Yes probably but the product I was asked to produce is royal jelly. If it were easy there would be little value to making it. 

Thank you for the input


----------



## Dominic (Jul 12, 2013)

Ian said:


> Yes probably but the product I was asked to produce is royal jelly. If it were easy there would be little value to making it.
> 
> Thank you for the input


Royal jelly is mostly produced in countries where labor is cheap. And where I reckon the queen market is probably also saturated.

You'd probably have to sell it for at least 5$ a gram for it to be worth your time. If not more.
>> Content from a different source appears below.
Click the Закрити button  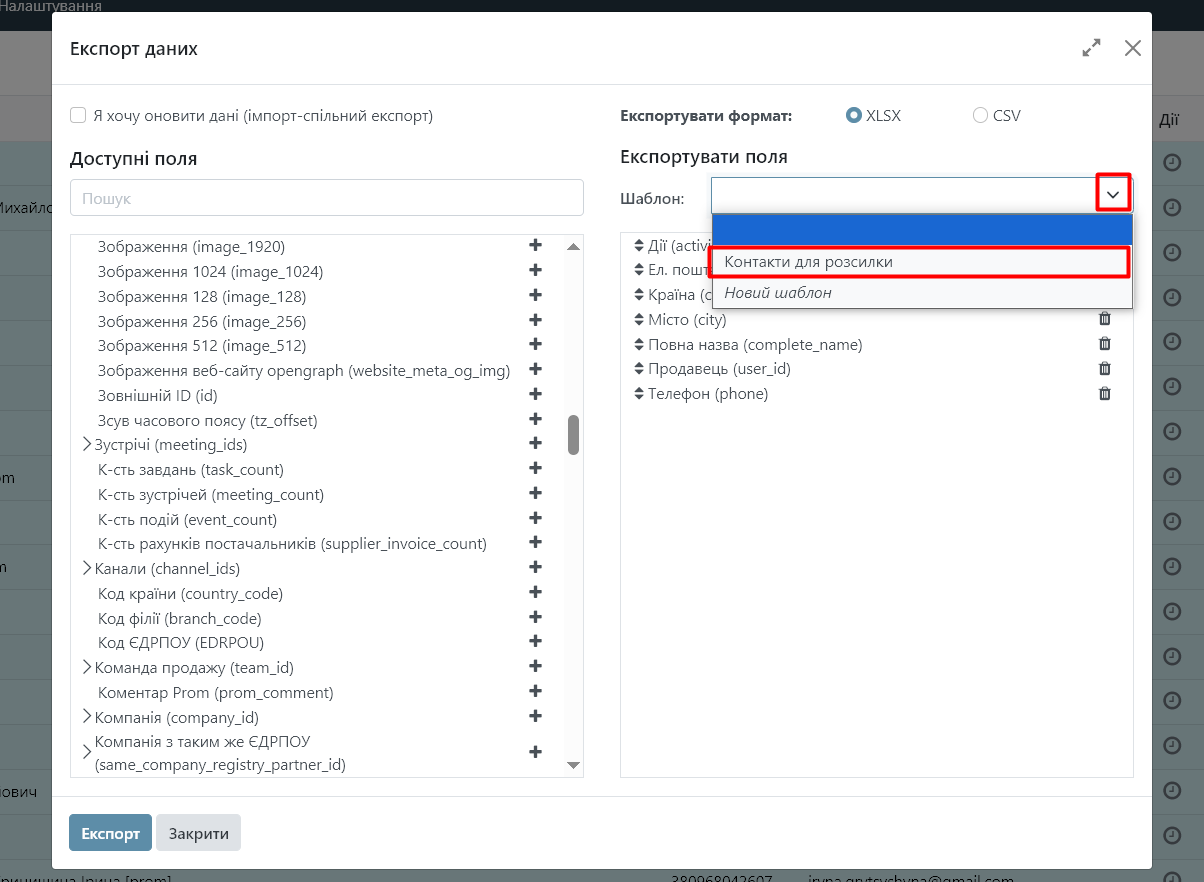pyautogui.click(x=198, y=833)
I'd recommend estimating how much money you could make (or save) by producing queens instead, and then how much RJ you'd expect to produce with the same equipment, to adjust your royal jelly prices so that it's exactly as profitable as making queens (adjusting for increased labor). To me, that would be the true value of locally-produced royal jelly. Whether that's a price the market is willing to pay for is another issue...


----------



## Ian (Jan 16, 2003)

Dominic said:


> To me, that would be the true value of locally-produced royal jelly. Whether that's a price the market is willing to pay for is another issue...


Yup, that is farming, isn't it. You should see our books on wheat production... I think you would compare its feasibility it to Royal Jelly production! lol


----------